The entire workflow rests on a carefully curated set of MCP servers configured in a project-scoped .mcp.json at the repo root. Each server serves a distinct purpose, and keeping the total count low is critical — every MCP tool definition consumes 200–850 tokens, and exceeding ~20k tokens of tool definitions measurably degrades Claude's reasoning quality.

The recommended .mcp.json for jaan-to projects:

{
"mcpServers": {
"shadcn": {
"command": "npx",
"args": ["shadcn@latest", "mcp"]
},
"storybook-mcp": {
"transport": "http",
"url": "http://localhost:6006/mcp"
},
"playwright": {
"command": "npx",
"args": ["@playwright/mcp@latest"]
}
}
}

The shadcn MCP server (npx shadcn@latest mcp) bridges Claude to the official component registry plus any private registries configured in components.json. Without it, Claude hallucinates props — suggesting <Button loading={true}> when shadcn's Button has no loading prop. With it, Claude receives actual TypeScript definitions from the live registry, producing correct code aligned with the latest specs. The server supports multi-registry setups for enterprise teams with private component libraries, using environment variable expansion for authentication tokens.

The Storybook MCP addon (@storybook/addon-mcp, requiring Storybook 9.1.16+) runs an MCP endpoint at localhost:6006/mcp when the dev server is active. It exposes four tools across two toolsets: get-ui-building-instructions provides project-specific conventions for component creation, get-story-urls returns direct links to rendered stories, and when experimentalComponentsManifest is enabled, list-all-components and get-component-documentation give agents structured access to your entire component catalog. The autonomous correction loop built into this system — where agents run interaction tests, see failures, and self-heal — is the key enabler of reduced human oversight.
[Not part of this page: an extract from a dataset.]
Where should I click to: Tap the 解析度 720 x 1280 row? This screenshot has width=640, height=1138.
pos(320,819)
Playwright MCP (@playwright/mcp@latest) gives Claude literal "eyes" with 25 browser automation tools including browser_take_screenshot, browser_navigate, and browser_snapshot. This enables the screenshot → compare → fix loop that transforms AI output quality. For CI environments, add the --headless flag.

Figma's Dev Mode MCP server is optional but powerful for design-to-code workflows. Available as a remote endpoint (https://mcp.figma.com/mcp) or local desktop server (http://127.0.0.1:3845/mcp), its get_code tool generates React + Tailwind markup from selected Figma frames. The critical integration point is Code Connect, which maps Figma design components directly to your codebase components — telling the AI agent exactly which real component to use rather than generating generic markup.
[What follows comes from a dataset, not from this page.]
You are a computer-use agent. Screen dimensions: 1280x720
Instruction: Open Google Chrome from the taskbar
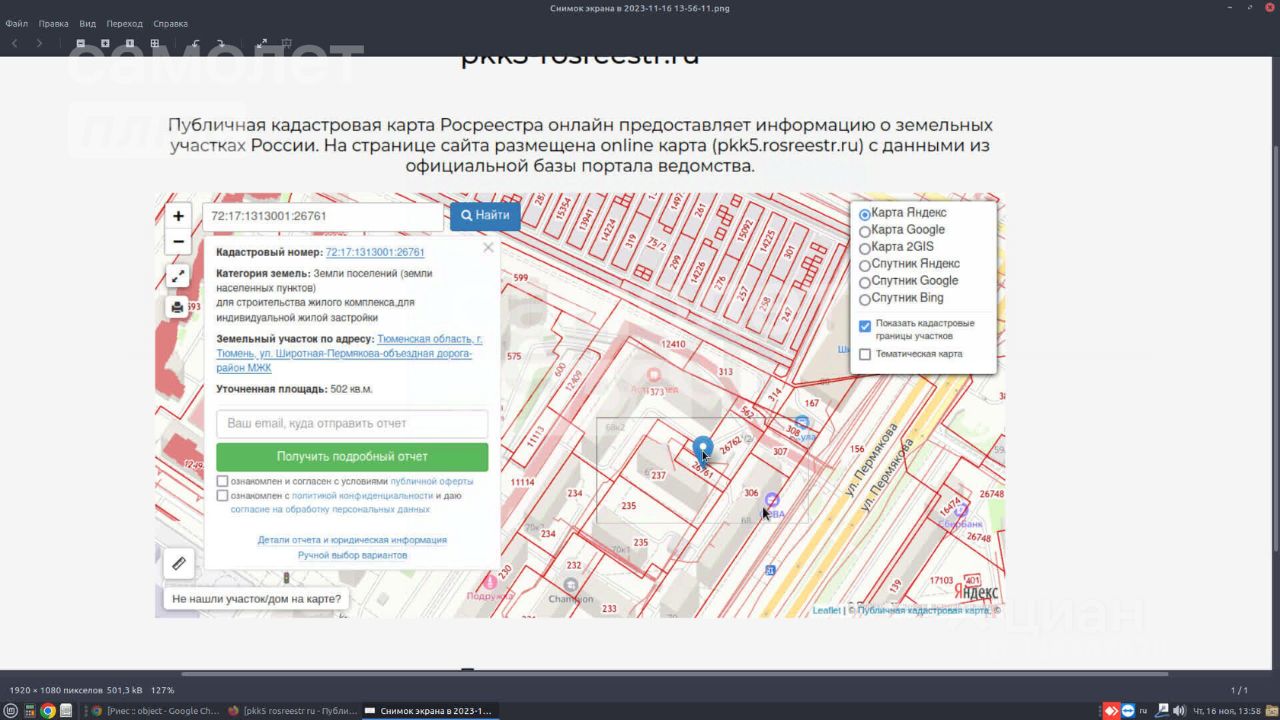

Three scope levels govern MCP configuration: local (personal, project-specific in ~/.claude.json), project (shared via .mcp.json in git), and user (personal, all projects). Local overrides project, which overrides user. Teams should put the core four servers in .mcp.json for shared access while individual developers add personal servers at the user scope.

Token budget management prevents context collapse

MCP context bloat is the single most destructive anti-pattern in AI-driven development. Real-world measurements show 7 MCP servers consuming 67,300 tokens (33.7% of the 200k context window) before any conversation begins. One developer documented 82,000 tokens from MCP tools alone, leaving just 12k tokens for actual work.

Claude Code v2.1.7+ introduced MCP Tool Search, a lazy-loading system that automatically activates when tool definitions exceed 10% of the context window. It builds a lightweight search index and fetches full schemas on-demand, achieving 85% reduction in tool definition overhead and improving accuracy from 49% to 74% on Opus 4. Teams should write clear serverInstructions in their MCP configs to optimize Tool Search discovery.

Practical token budget targets for the 200k window: system prompt ~4k tokens, system tools ~15k, MCP tools under 25k, reserved for autocompact + output ~45k, leaving 110k+ tokens for conversation and code. Use /context regularly to monitor and /compact proactively at 70% usage.


CLAUDE.md and the progressive disclosure architecture

The CLAUDE.md file is Claude's only persistent memory between sessions — it loads at the start of every conversation. Research from academic papers on LLM instruction-following shows that frontier models follow ~150–200 instructions reliably, and Claude Code's system prompt already consumes ~50 of those. This means CLAUDE.md must be ruthlessly concise.

A UI-focused CLAUDE.md for jaan-to should follow three axes — WHAT (stack, structure), WHY (purpose), HOW (commands, tooling) — in under 100 lines:

# Project: [Name]
Next.js 15 + App Router, TypeScript strict, shadcn/ui (Tailwind v4)

## Commands
- `pnpm dev` — Dev server (port 3000)
- `pnpm storybook` — Storybook (port 6006)
- `pnpm test` — Vitest tests
- `pnpm lint` — ESLint + Biome check

## Architecture
- `/app` — Next.js App Router pages
- `/components/ui` — shadcn/ui primitives (DO NOT manually edit, use CLI)
- `/components/custom` — Project components built from shadcn primitives
- `/jaan-to/` — AI workflow configs, skills, agent docs

## Critical Rules
- Use shadcn MCP server to check component APIs before generating code
- Always call Storybook MCP get-ui-building-instructions before frontend work
- Run `pnpm type:check` after every TypeScript change
- NEVER use `git reset --hard` without explicit confirmation
- See @jaan-to/agent-docs/ for detailed context on specific domains

For each line, apply the filter: "Would removing this cause Claude to make mistakes?" If not, cut it. Prefer pointers to copies — inline code snippets become stale as the codebase evolves. Instead, use @path/to/file references that point Claude to authoritative source code.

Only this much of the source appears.